When Gabrielle Hamilton was a child, growing up in Pennsylvania, her family gave an annual party that was legendary in its small town — a spring lamb roast for almost 200 people, who came from as far away as New York City: former ballet dancer friends of her mother’s and artist friends of her father’s, along with local friends and neighbors, who all gathered in the meadow behind their house to feast on lamb and asparagus vinaigrette and shortcake.

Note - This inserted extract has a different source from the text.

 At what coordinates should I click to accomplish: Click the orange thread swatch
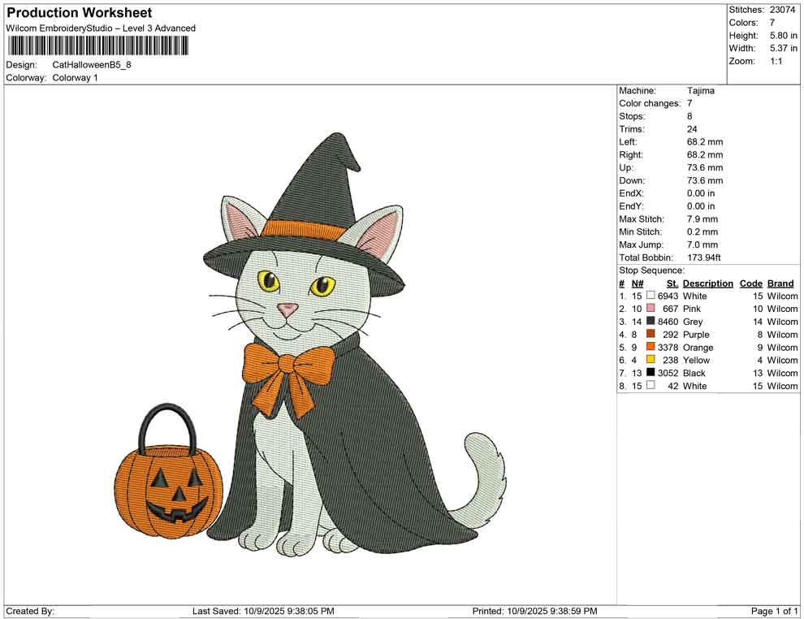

In preparation Gabrielle and her sister and brothers would fill dozens of brown paper lunch bags with sand and candles, set them along the stream’s edge under the weeping willows to light everyone’s way, and juice up glow-in-the-dark Frisbees in the car headlights, so they could send those “glowing greenish discs arcing through the jet black night.”
The pastoral idyll of Hamilton’s childhood was abruptly shattered when her parents separated, and memories of their “luminous parties” and the meals they’d shared as a family would shape her adult life, from her marriage into an Italian family that shared her passion for food to her opening of a New York City restaurant named Prune, which would win kudos from critics for its homey, rustic cooking.
Though Hamilton’s brilliantly written new memoir, Blood, Bones & Butter, is rhapsodic about food — in every variety, from the humble egg-on-a-roll sandwich served by Greek delis in New York to more esoteric things like “fried zucchini agrodolce with fresh mint and hot chili flakes” — the book is hardly just for foodies. Hamilton, who has an MFA in fiction writing from the University of Michigan, is as evocative writing about people and places as she is at writing about cooking, and her memoir does as dazzling a job of summoning her lost childhood as Mary Karr’s Liars’ Club and Andre Aciman’s Out of Egypt did with theirs.
Blood, Bones & Butter: The Inadvertent Education of A Reluctant
Hamilton nimbly cranks up her own literary time machine to transport us back to the hippie-ish world of rural Pennsylvania in the 1970s, and to New York City at the height of the coke-and-urban-cowboy era of the 1980s. She conveys what it was like to be a rebellious delinquent in the making, arriving by Peter Pan bus at Hampshire College — where everyone was “discussing third world feminism, doing shifts at the on-campus food co-op and building eco-yurts for academic credit” — and what it was like to be young and poor in Manhattan, surviving on stolen ketchup packets from McDonalds on Eighth Avenue and going to “Village Voice advertised bars that held happy hours with free hot hors d’oeuvres.”
With a couple of sentences Hamilton effortlessly captures her father’s sorcery as a set designer and the world of make-believe she and her siblings got to inhabit: his scenery-building studio, where there were “oil drums full of glitter” and “mountains of rolled black and blue velour” laid out like carpets. And the extravagant parties he helped produce like the Valentine’s Day Lovers’ Dinner at which he had “hundreds of choux paste eclair swans with little pastry wings and necks and slivered almond beaks” swimming, in pairs, on a “Plexiglas mirror ‘pond’ the size of a king’s matrimonial bed with confectioner’s sugar snow drifts on the banks.”
Fiercely conjured as well is the sudden tumble in dislocation and dysfunction that the young Hamilton and her 17-year-old brother, Simon, experienced in the wake of their parents’ breakup, when they were left alone in the house to fend for themselves for a summer.